やっぱりウエアハウスのデニムへの情熱は常軌を逸したレベル!

新品のまま長い間店内や家の中でストックされた状態を再現と聞くとずいぶんマニアックな設定だと思うかもしれないが、実は楽器業界で以前から同じ設定が存在する。ギターメーカーのギブソンとフェンダーはそれぞれ「VOS(Vintage Original Spec)」と「NOS(New Old Stock)」というシリーズを用意している。細かい話は割愛するが、ギブソンのVOS、フェンダーのNOS共にピカピカの新品状態ではなく、塗装面の光沢を抑えたり、金属パーツやプラスチックパーツが少しくすんだ状態を再現。このさり気なくもマニアックな処理はギターマニアの心をつかみ、すっかり定番のフィニッシュになっている。
ウエアハウスの「デッドストックブルー」は考え方としてはギブソンやフェンダーと非常に似たもので、どちらかというとマニア向けのコンセプトと言えるだろう。デニム自体はデッドストックで長い間放置された末のやや酸化した状態へ。リベットなどの金属パーツも銅が自然と色味が変化した状態を再現し、ディアスキンの革パッチはごくわずかにエイジングしたように見える。この手の加工は少しでも失敗すると一気に嘘っぽくなってしまうのだが、さすがウエアハウス。どのパーツをどう見ても違和感がなく、本当にアメリカの古い雑貨屋で何年も放置された新品デニムを眺めているような気分になってくる。
丹念に熟成されたウイスキーが深みのある味を出すように、ウエアハウスの「デッドストックブルー」は人知れずエイジングして旨味を増した極上の状態を再現している。派手な加工が上手なブランドは多いが、ここまでさり気ないエイジングができるのはウエアハウスが25年間研究開発を積み重ねてきたから。ジーンズに必要なすべての素材とパーツを独自に開発し、実際に製品として形にするノウハウまで含めて「これ以上はない」とブランド側が言い切るほどのクオリティ。その結晶が「デッドストックブルー」なのだ。

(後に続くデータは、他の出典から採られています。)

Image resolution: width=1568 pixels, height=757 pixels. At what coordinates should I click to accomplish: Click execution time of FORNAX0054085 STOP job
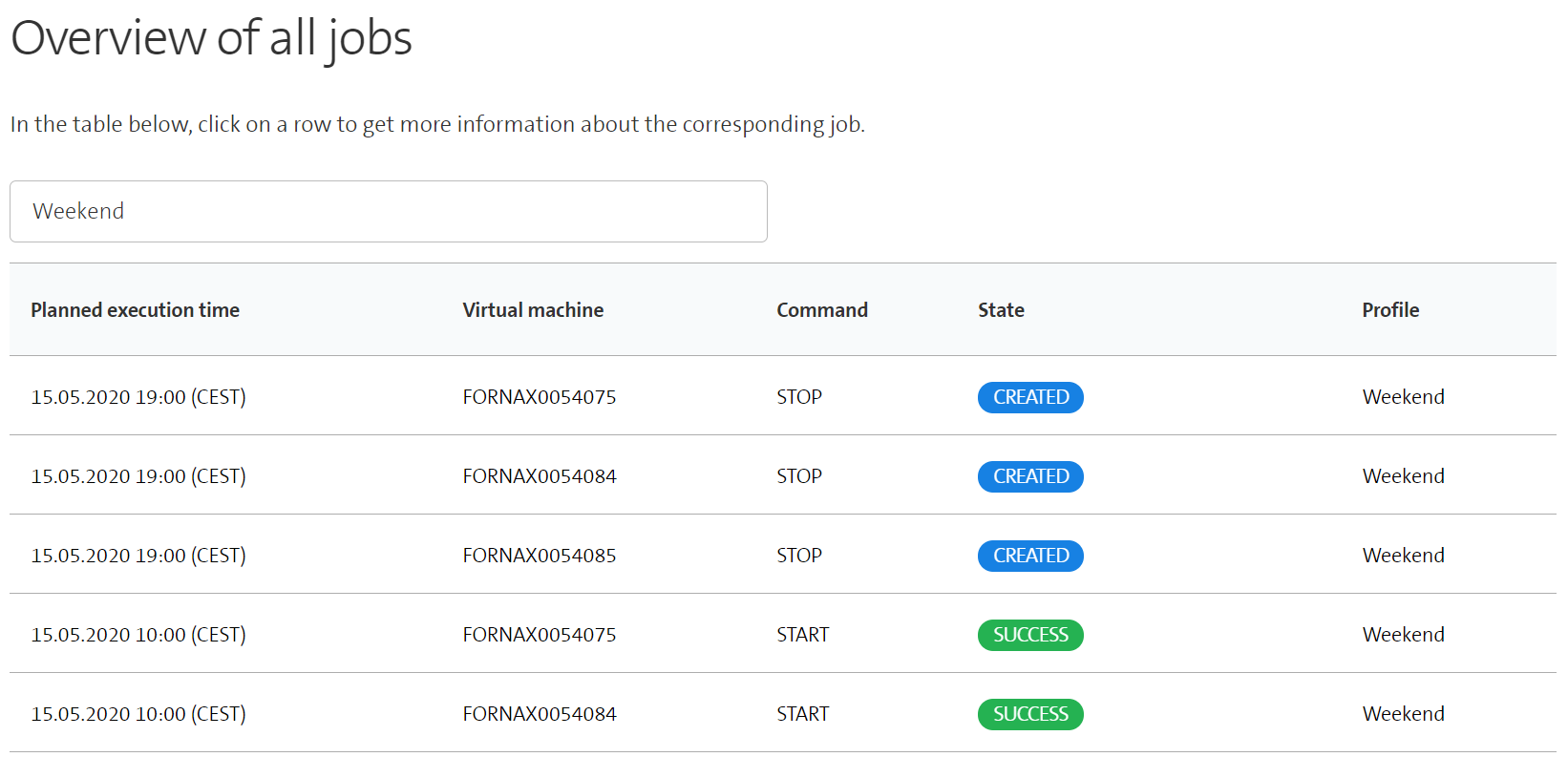click(138, 556)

銅製のリベットはところどころ少し錆びたような質感。縫製糸も酸化したデニムに合う色味を採用するなど、細かいディテールも徹底的にこだわっている。

ディアスキンの革パッチ。しなやかな質感で水にも強く、実はデニム衣料のパッチとして理想的な素材。


リーバイスのアーキュエイトステッチを上下ダブルで描いたようなウエアハウスオリジナルのデザイン。バックポケットに付くタブも「デッドストックブルー」用の退色したものを採用するというこだわりっぷり。

ピンク色のセルヴィッチ。当然チェーンステッチだ。デコボコしたデニムの質感が伝わってくる。

25周年にふさわしい究極にマニアックな新シリーズ

ヴィンテージの再現という命題を追求し続けてきたウエアハウスが新たに生み出したシリーズ「デッドストックブルー」は、本当にデニムが大好きな人以外にはコンセプトも魅力も伝わりにくいだろう。しかし、生地や縫製、パーツ、デザインやシルエットなど色々なことが気になってしまう生粋のデニム狂であれば、このシリーズはきっと気になるはずだ。「デッドストックブルー」は現在予約受付中で、10月中旬~12月中旬頃に入荷予定。31,900円でヴィンテージジーンズと同等のモノが手に入ると思えば格安に思えてくる。